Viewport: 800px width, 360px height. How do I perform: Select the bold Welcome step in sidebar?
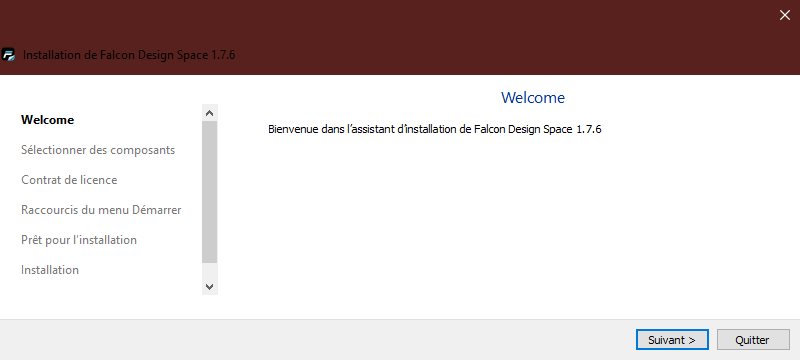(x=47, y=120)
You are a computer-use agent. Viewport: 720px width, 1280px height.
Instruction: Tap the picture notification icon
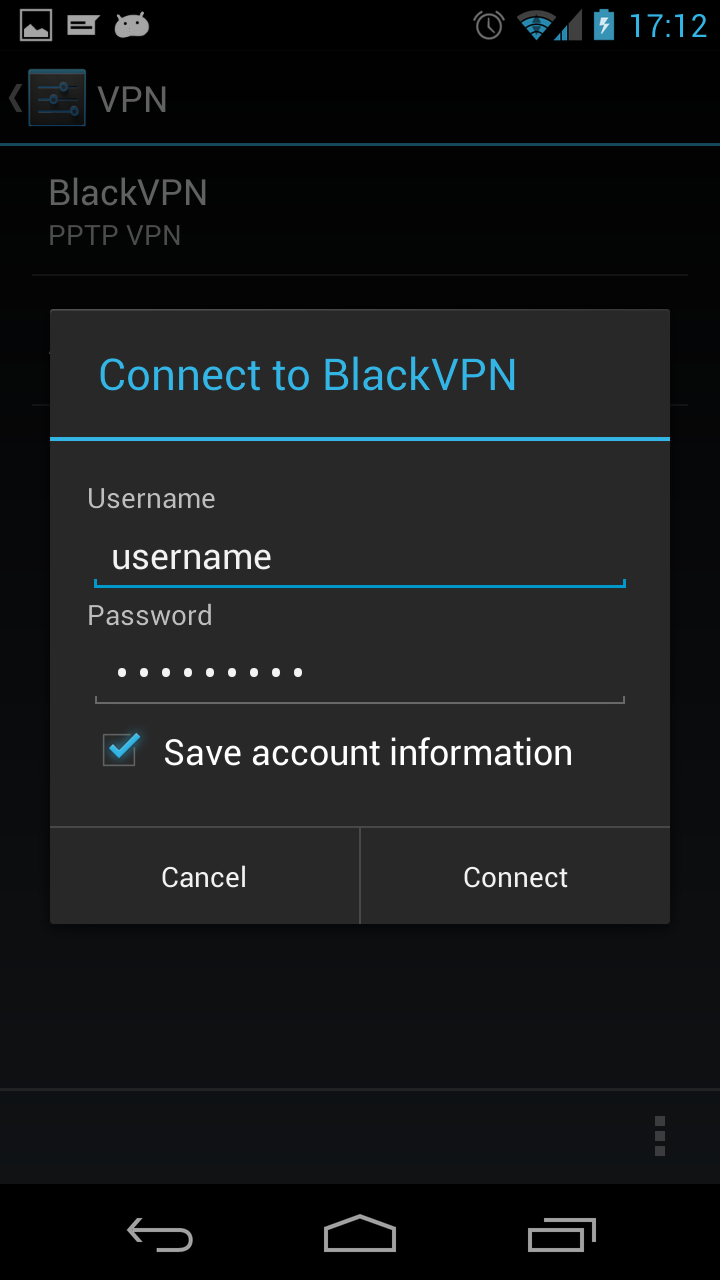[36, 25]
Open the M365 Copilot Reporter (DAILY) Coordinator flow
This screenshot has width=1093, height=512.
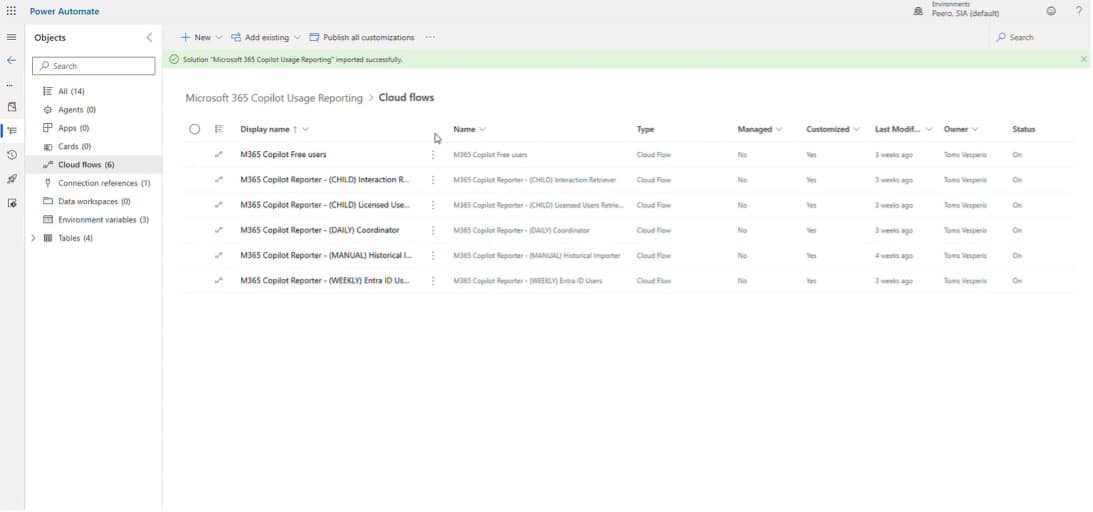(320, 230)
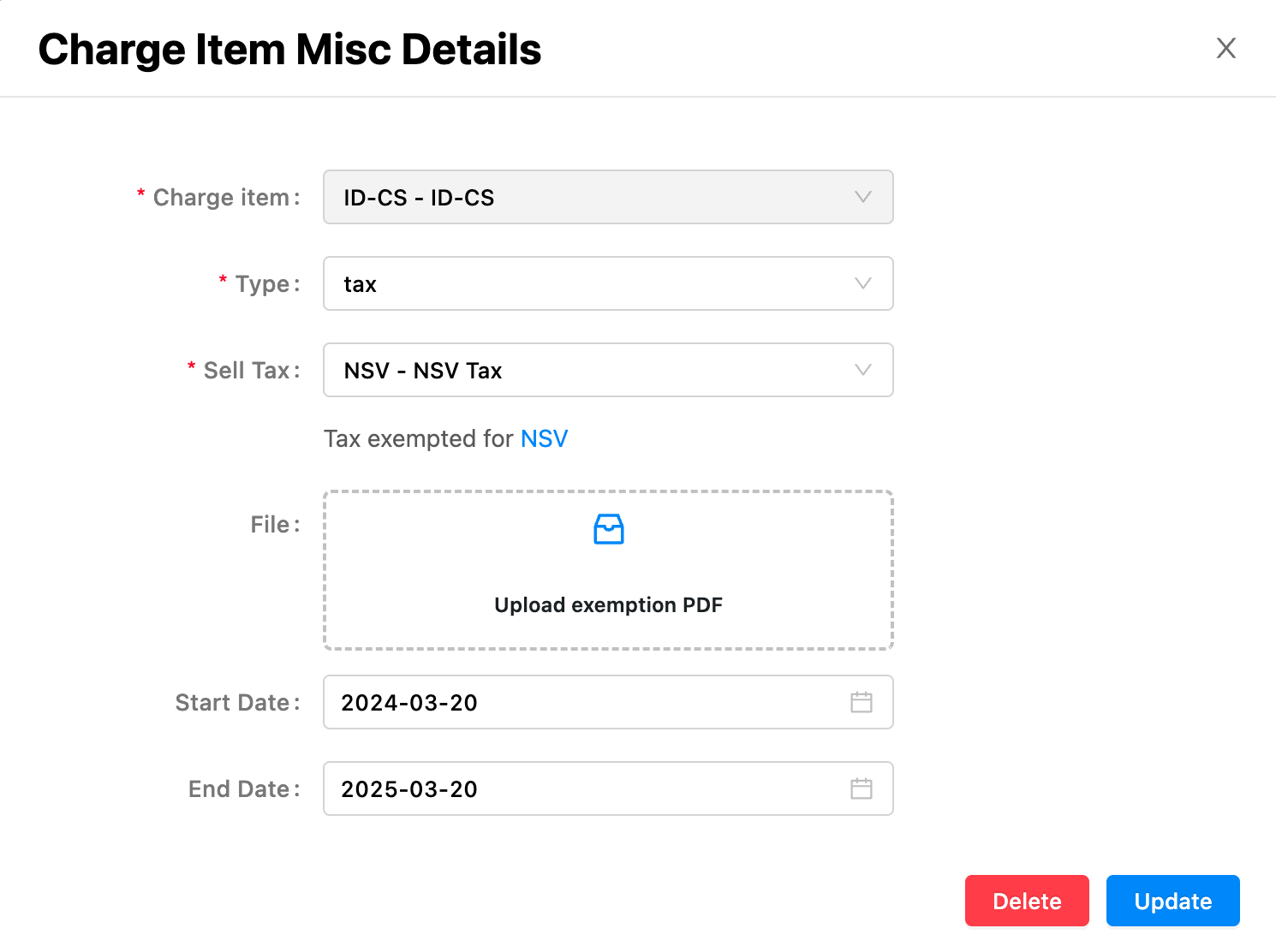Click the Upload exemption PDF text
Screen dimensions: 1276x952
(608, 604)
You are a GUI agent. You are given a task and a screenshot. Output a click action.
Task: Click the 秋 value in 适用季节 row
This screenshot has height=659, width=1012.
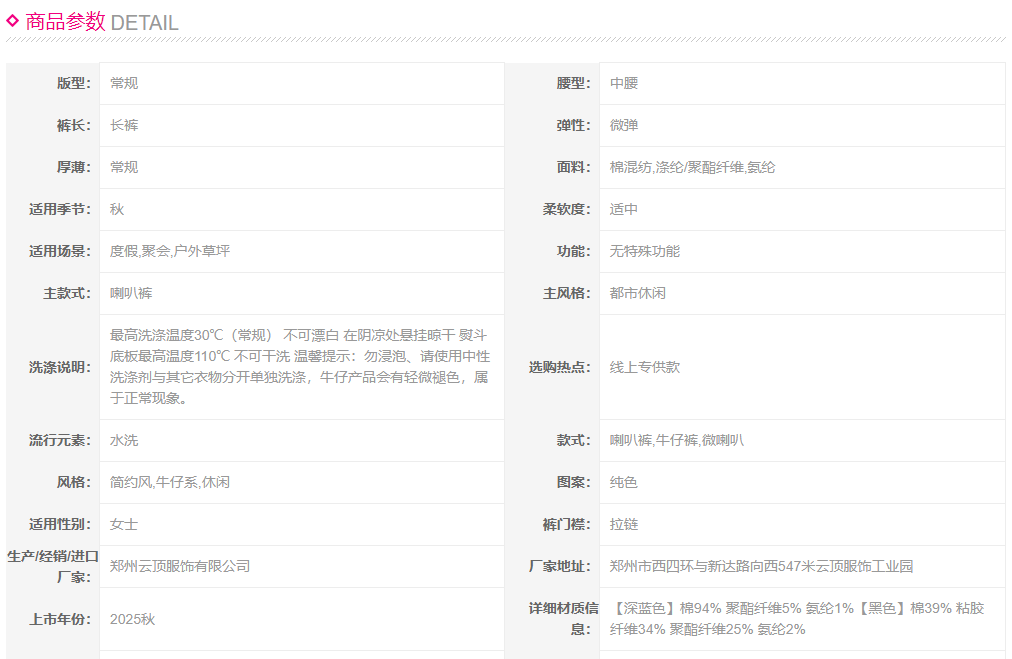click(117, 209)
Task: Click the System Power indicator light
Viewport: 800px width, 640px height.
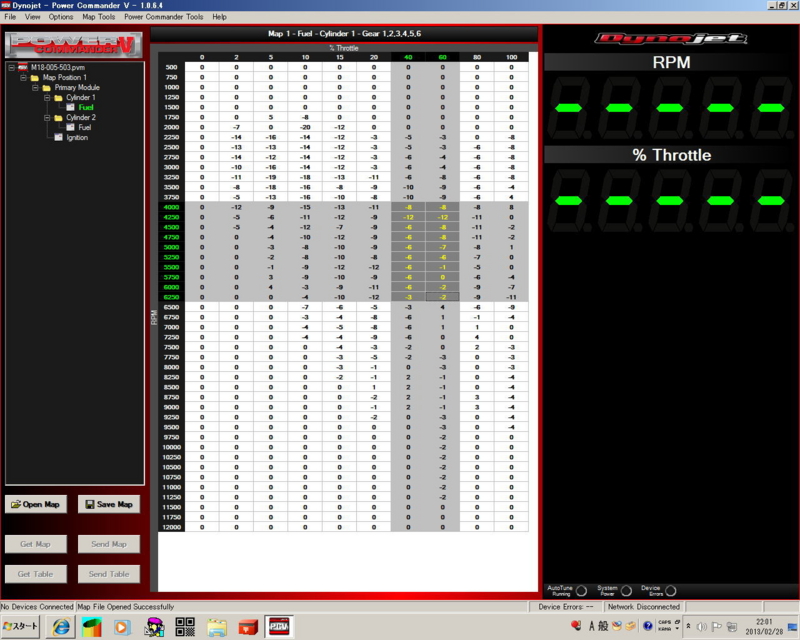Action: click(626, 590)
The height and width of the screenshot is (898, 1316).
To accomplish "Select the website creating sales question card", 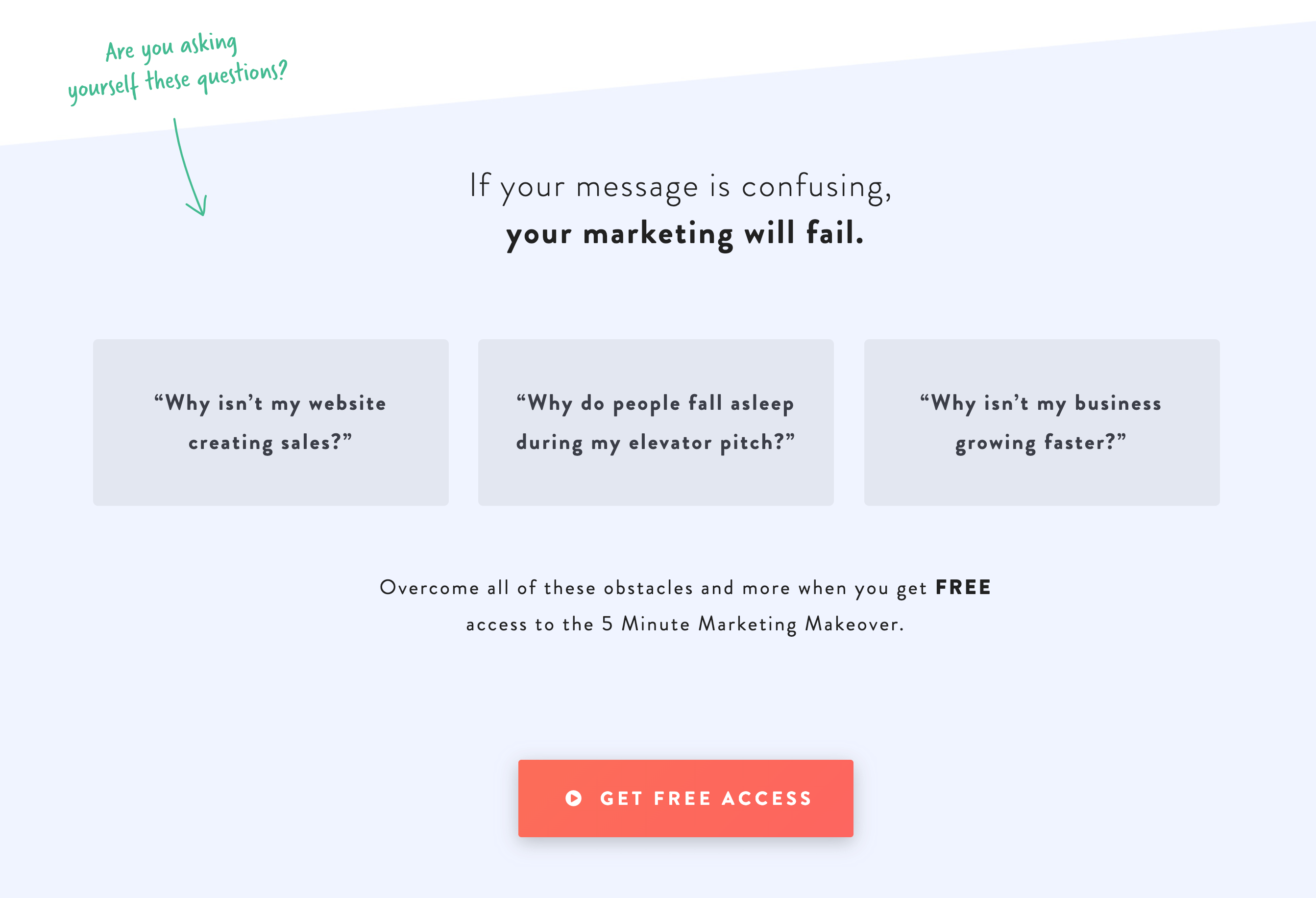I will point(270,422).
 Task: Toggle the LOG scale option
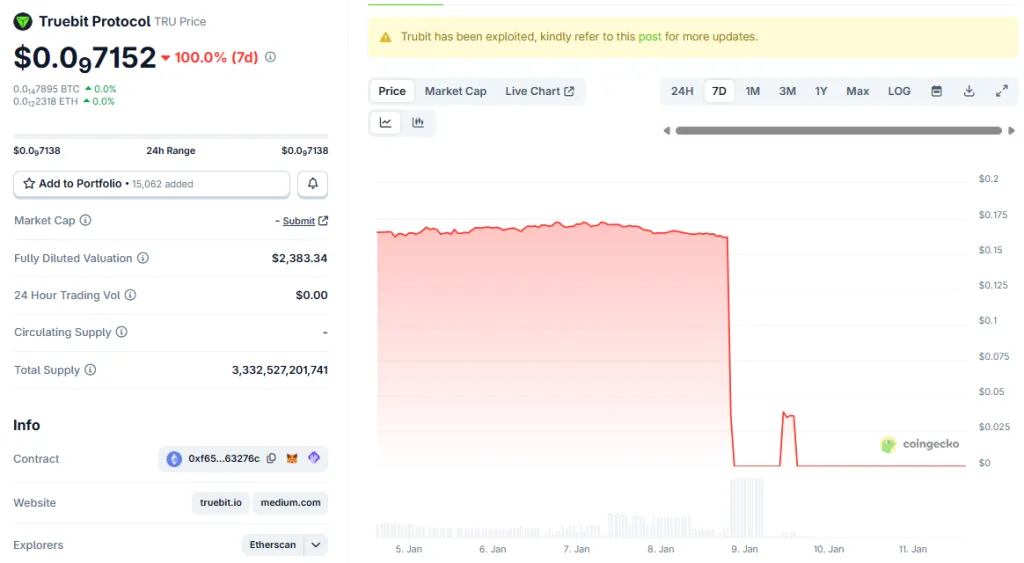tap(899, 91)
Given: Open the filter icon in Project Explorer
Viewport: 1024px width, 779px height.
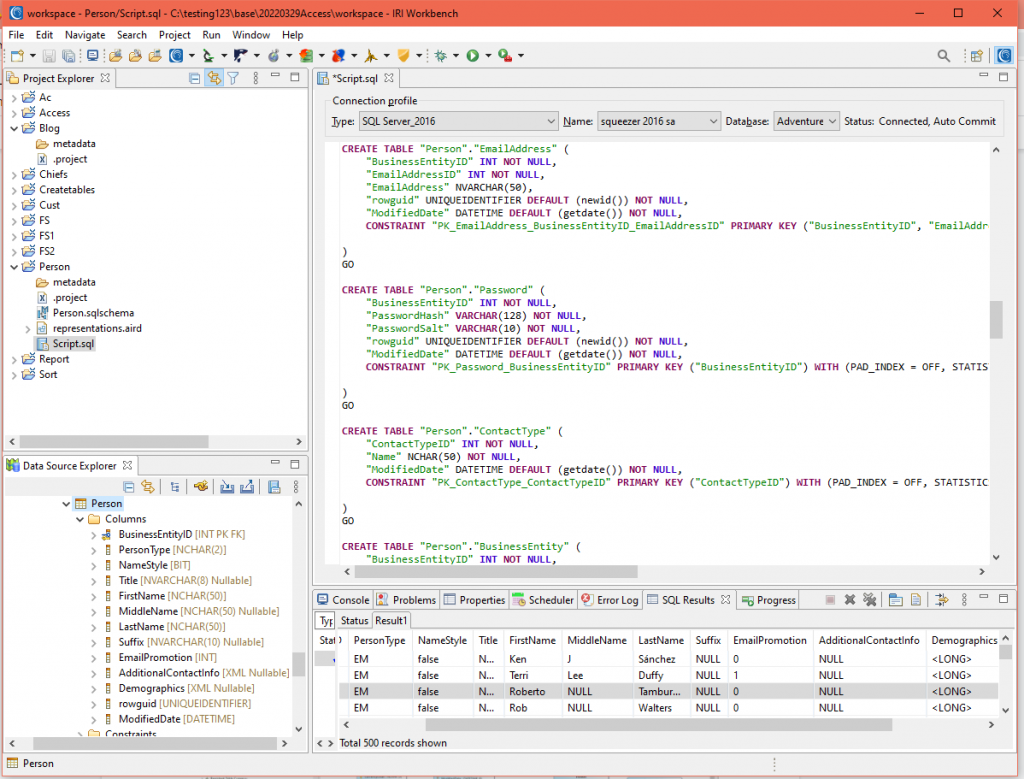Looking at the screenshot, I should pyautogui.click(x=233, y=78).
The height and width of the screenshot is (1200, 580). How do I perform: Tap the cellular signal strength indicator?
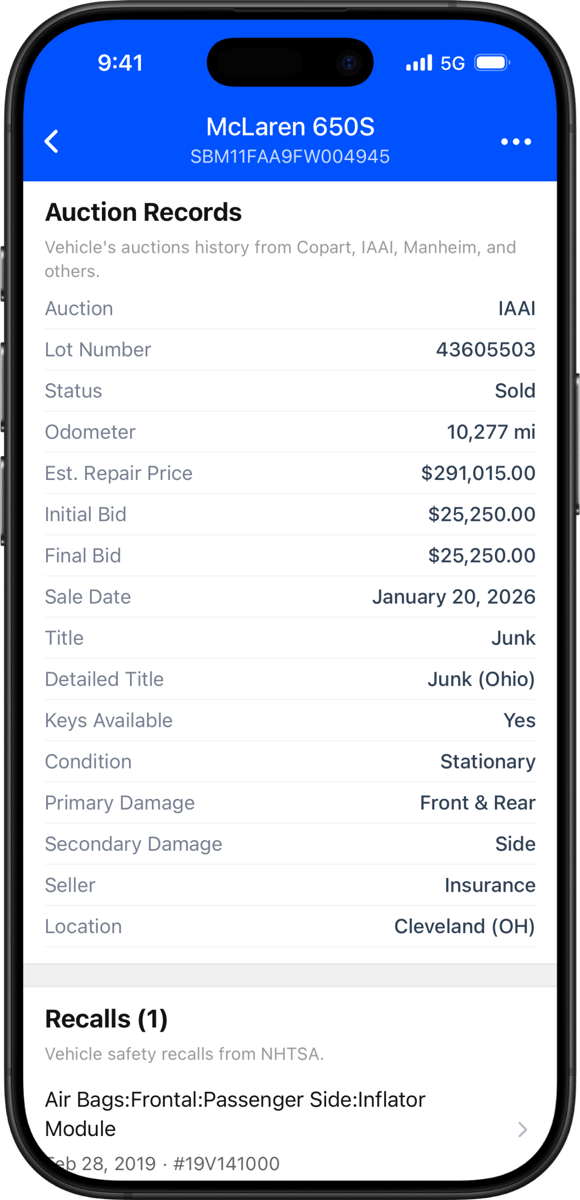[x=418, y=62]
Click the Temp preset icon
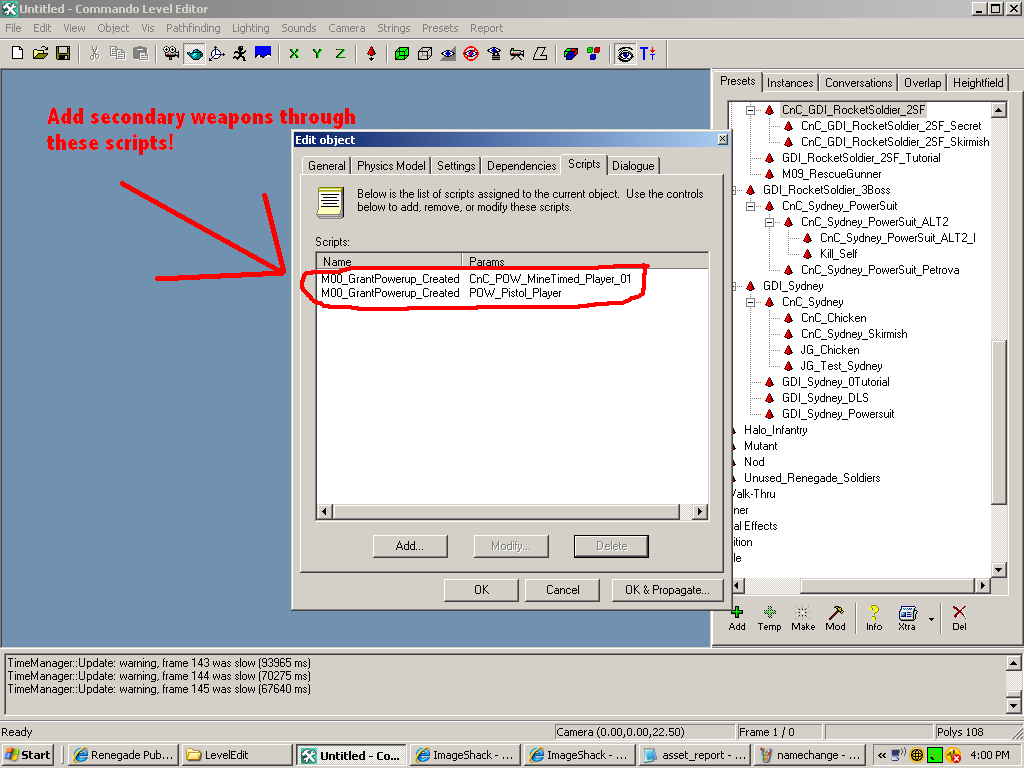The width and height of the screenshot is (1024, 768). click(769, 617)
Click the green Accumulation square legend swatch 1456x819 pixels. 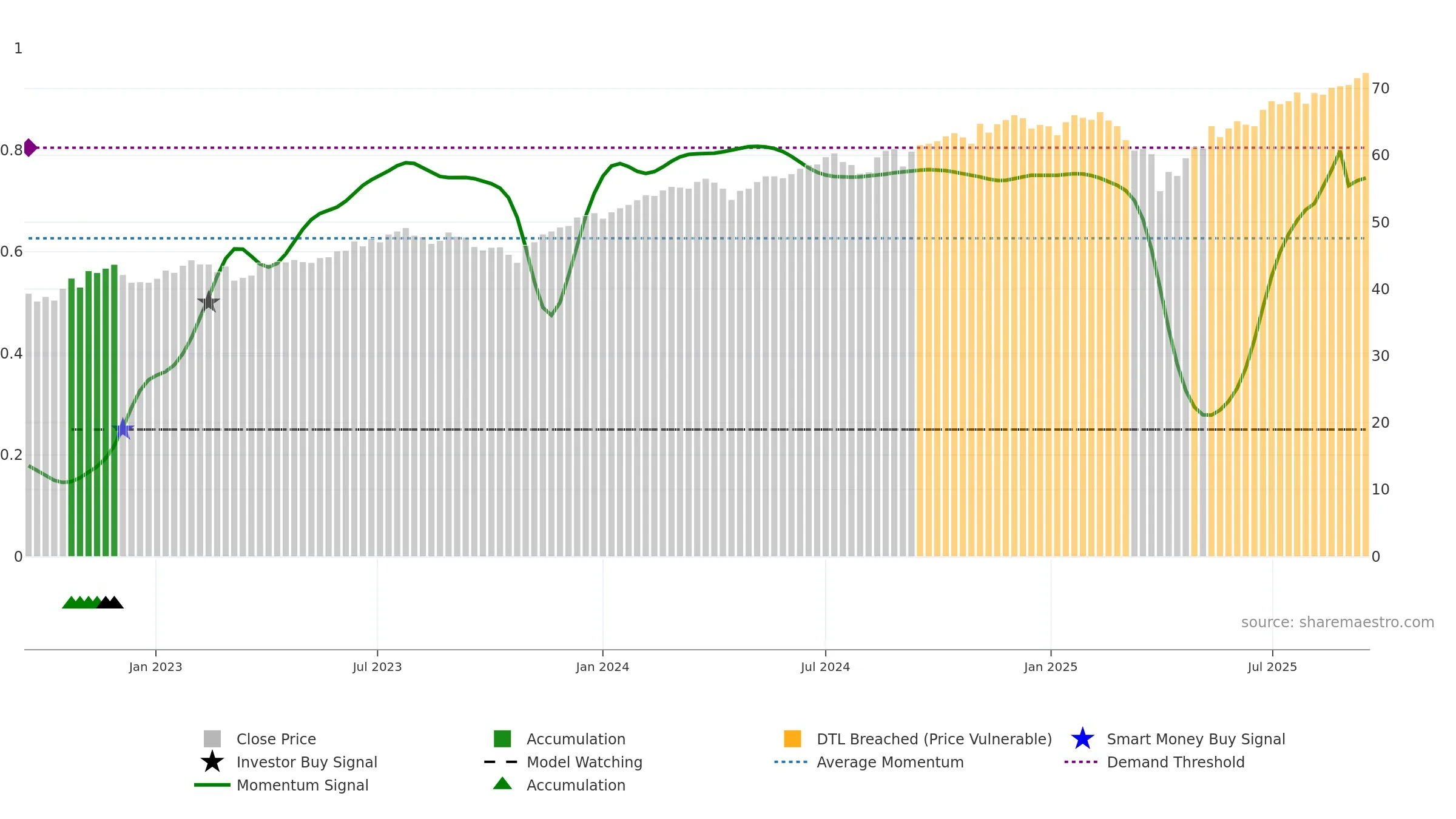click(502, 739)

______________________________

* _Work request_: Begin at the top of the records above and retype each line exactly until the line containing "The height and width of the screenshot is (898, 1316).", which is included. Skip all pictures.

* _Completed task_:
Viewport: 800px width, 360px height. How do I perform: Select the bold Welcome step in sidebar?
(x=47, y=120)
You are a computer-use agent. Viewport: 720px width, 1280px height.
Instruction: Tap the picture notification icon
[36, 25]
Open the M365 Copilot Reporter (DAILY) Coordinator flow
This screenshot has width=1093, height=512.
(320, 230)
Click the Upload exemption PDF text
Screen dimensions: 1276x952
(608, 604)
You are a GUI agent. You are given a task and a screenshot. Output a click action.
Task: Click the 秋 value in 适用季节 row
This screenshot has height=659, width=1012.
click(117, 209)
Task: Click the System Power indicator light
Viewport: 800px width, 640px height.
Action: click(626, 590)
The height and width of the screenshot is (898, 1316).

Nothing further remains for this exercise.